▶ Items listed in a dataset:
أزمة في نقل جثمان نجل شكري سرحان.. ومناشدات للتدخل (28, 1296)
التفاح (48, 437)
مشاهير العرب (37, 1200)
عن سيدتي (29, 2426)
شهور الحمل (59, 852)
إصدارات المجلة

▶ TASK TO COMPLETE:
Every one of the entries must be printed exactly.

▶ PROBLEM SOLUTION:
أزمة في نقل جثمان نجل شكري سرحان.. ومناشدات للتدخل (28, 1296)
التفاح (48, 437)
مشاهير العرب (37, 1200)
عن سيدتي (29, 2426)
شهور الحمل (59, 852)
إصدارات المجلة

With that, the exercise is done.